> Data for this task
/---
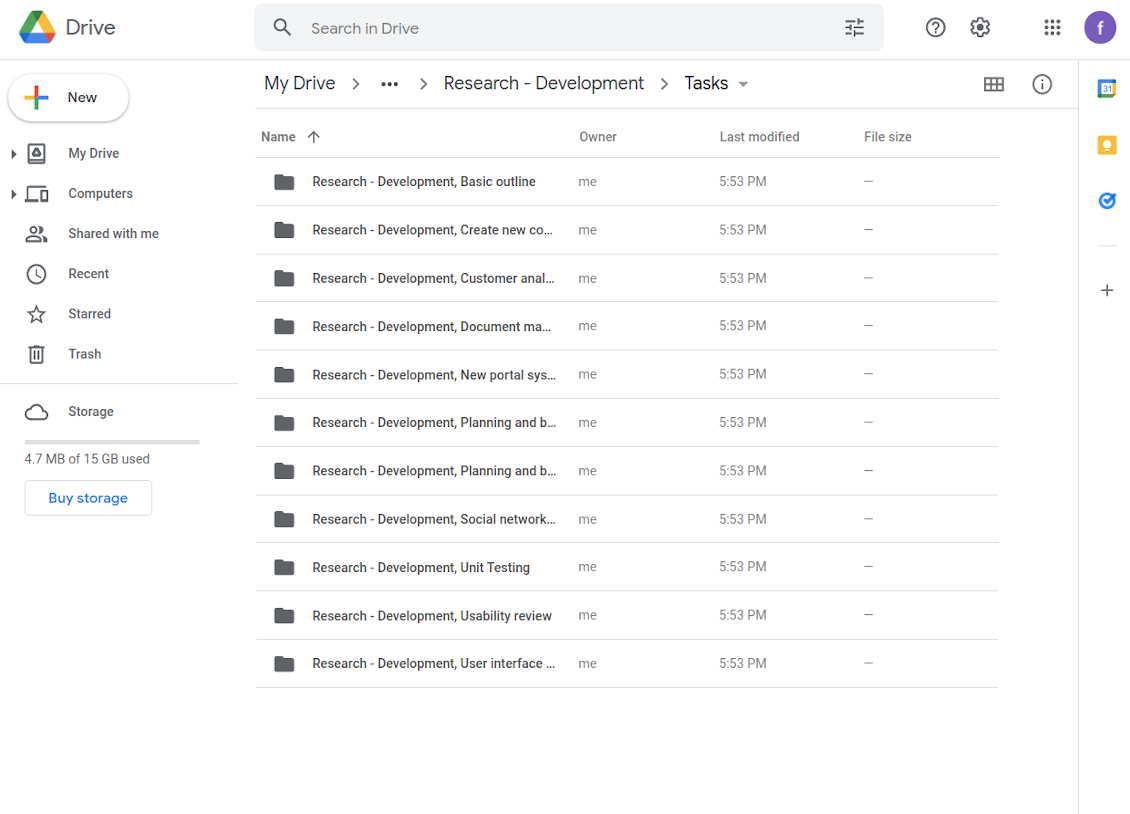Open Google Tasks side panel

(x=1107, y=201)
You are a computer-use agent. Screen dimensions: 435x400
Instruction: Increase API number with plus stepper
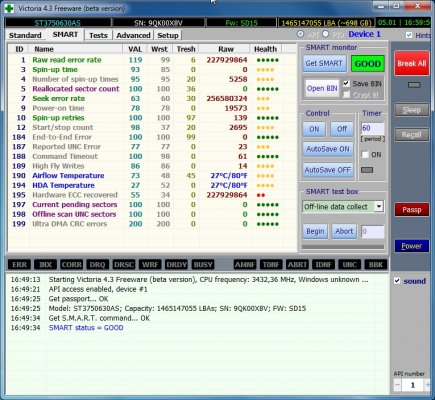(x=427, y=385)
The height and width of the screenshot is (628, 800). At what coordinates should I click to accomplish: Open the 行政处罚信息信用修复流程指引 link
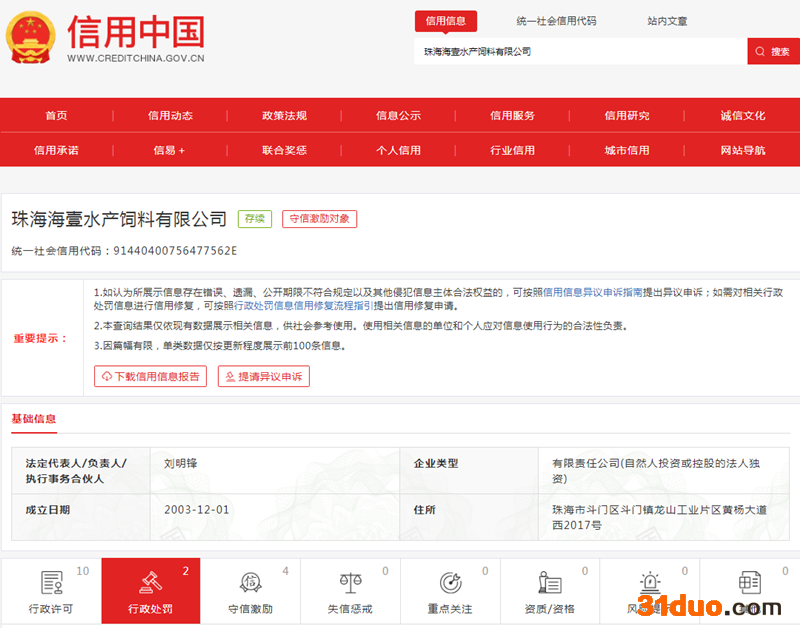coord(303,306)
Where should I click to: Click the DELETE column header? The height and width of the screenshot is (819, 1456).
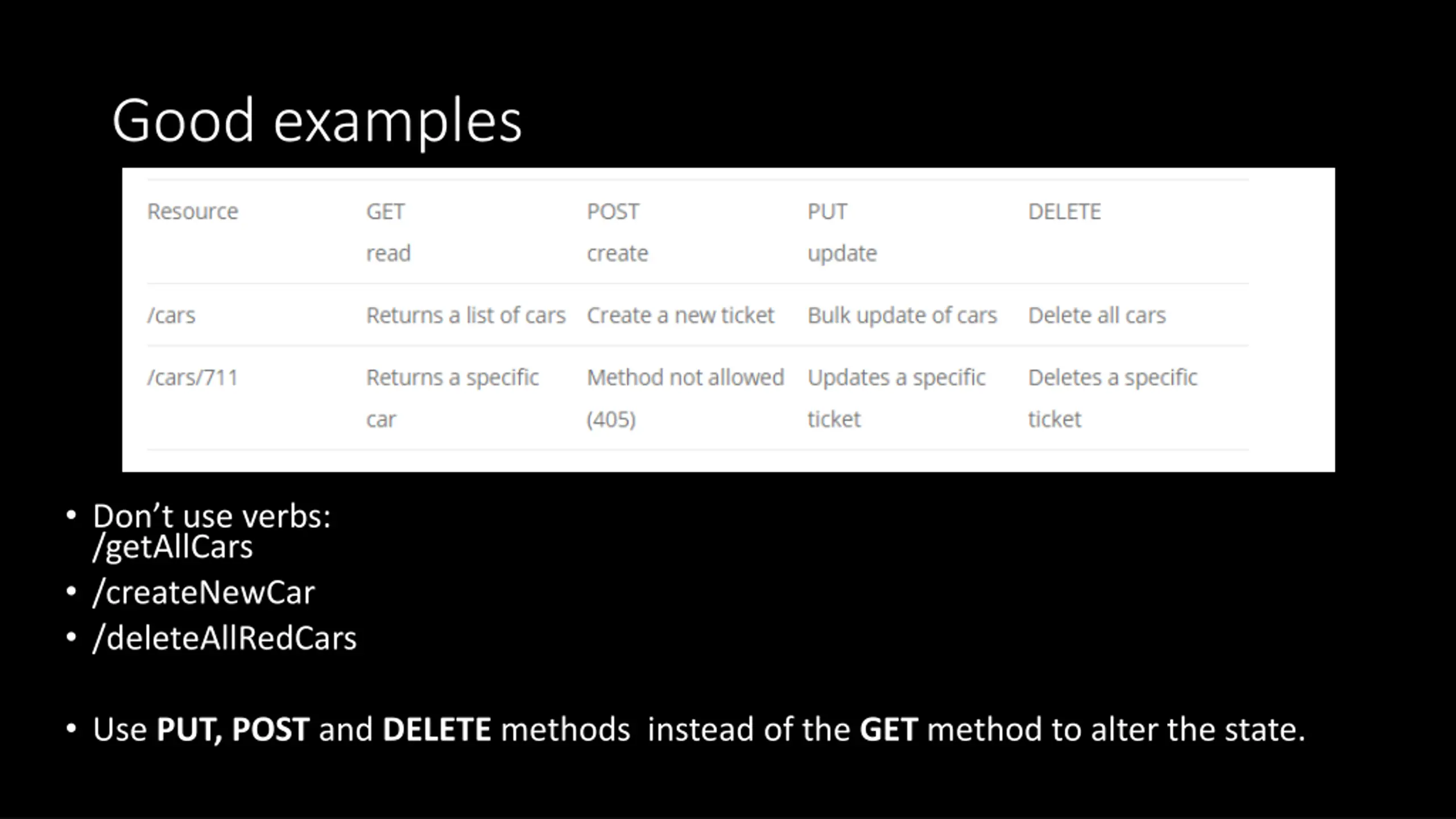(x=1065, y=212)
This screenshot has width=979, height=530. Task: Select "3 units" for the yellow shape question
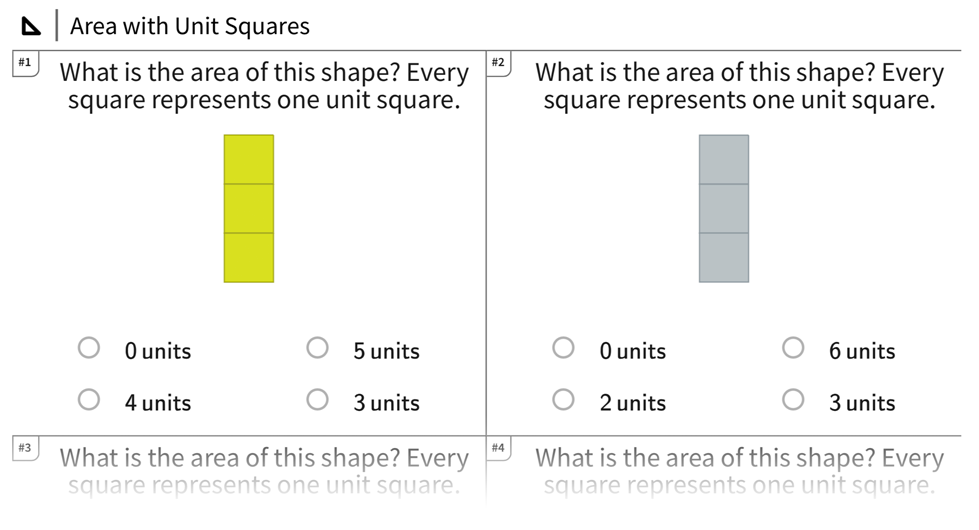coord(317,400)
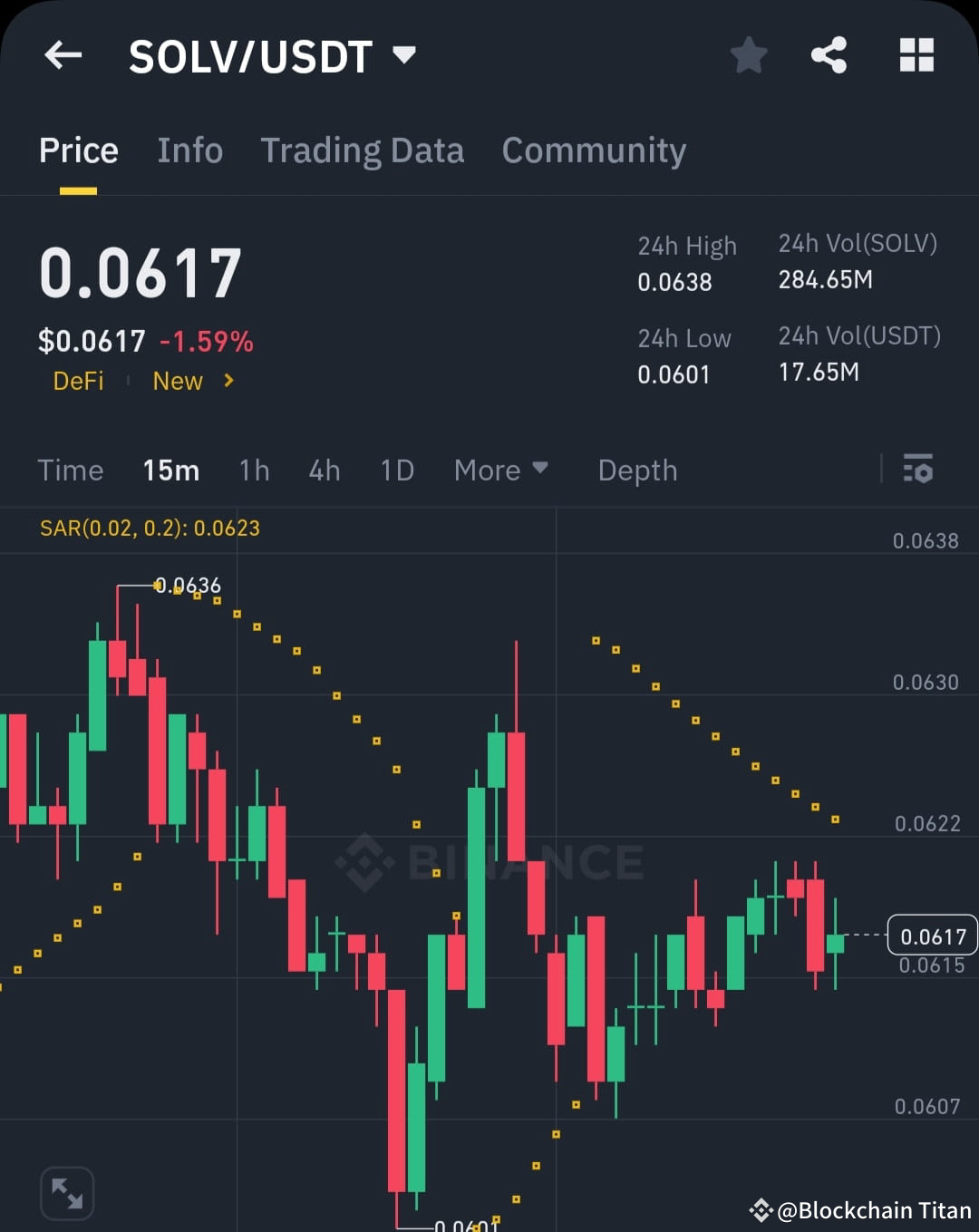Select the Community tab
979x1232 pixels.
tap(594, 150)
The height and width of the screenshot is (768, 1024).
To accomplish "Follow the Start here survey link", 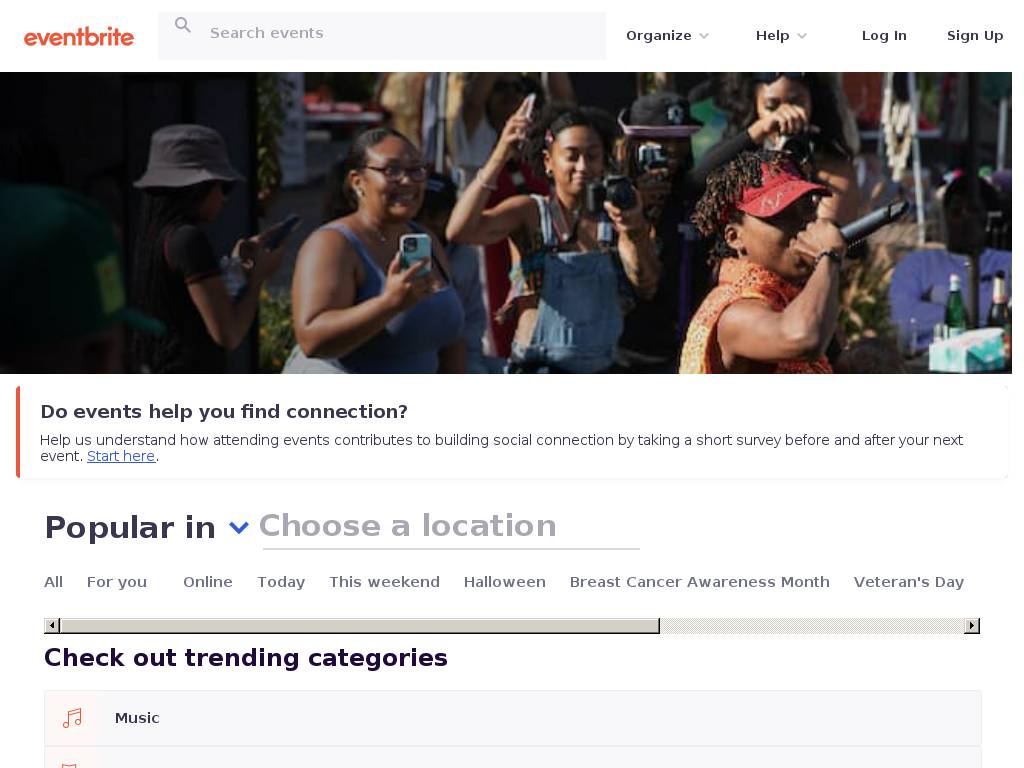I will (121, 456).
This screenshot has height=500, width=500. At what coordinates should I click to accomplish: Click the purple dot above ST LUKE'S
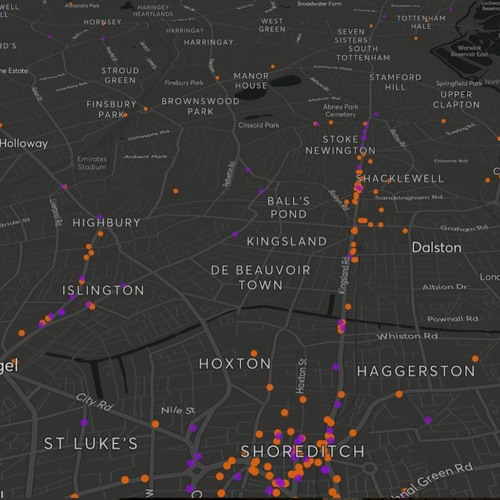(84, 423)
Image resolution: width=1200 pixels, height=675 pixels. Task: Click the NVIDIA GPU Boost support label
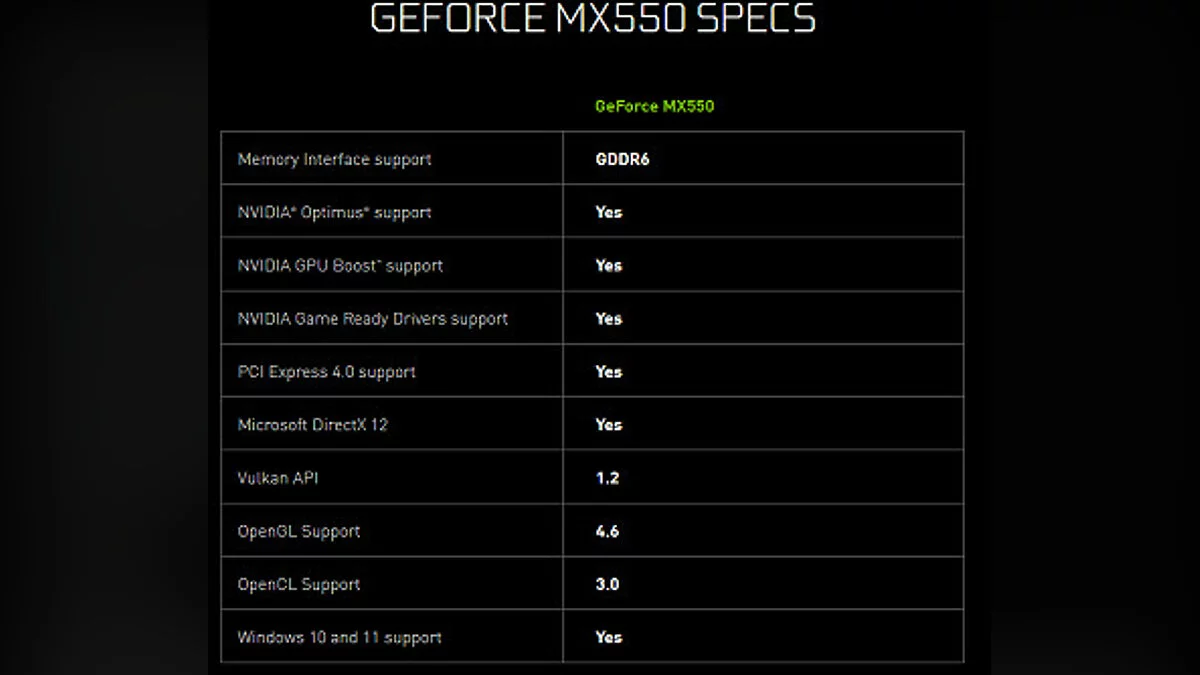click(x=340, y=265)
\---
> Work task
I would like an exact copy of the lines from the one holding "This screenshot has height=500, width=500." through the last line of the entries above, with the pictures left out.

> Answer for the task
This screenshot has height=500, width=500. At what coordinates should I click to accomplish: Click the purple dot above ST LUKE'S
(84, 423)
Image resolution: width=1200 pixels, height=675 pixels. Task: Click the NVIDIA GPU Boost support label
click(x=340, y=265)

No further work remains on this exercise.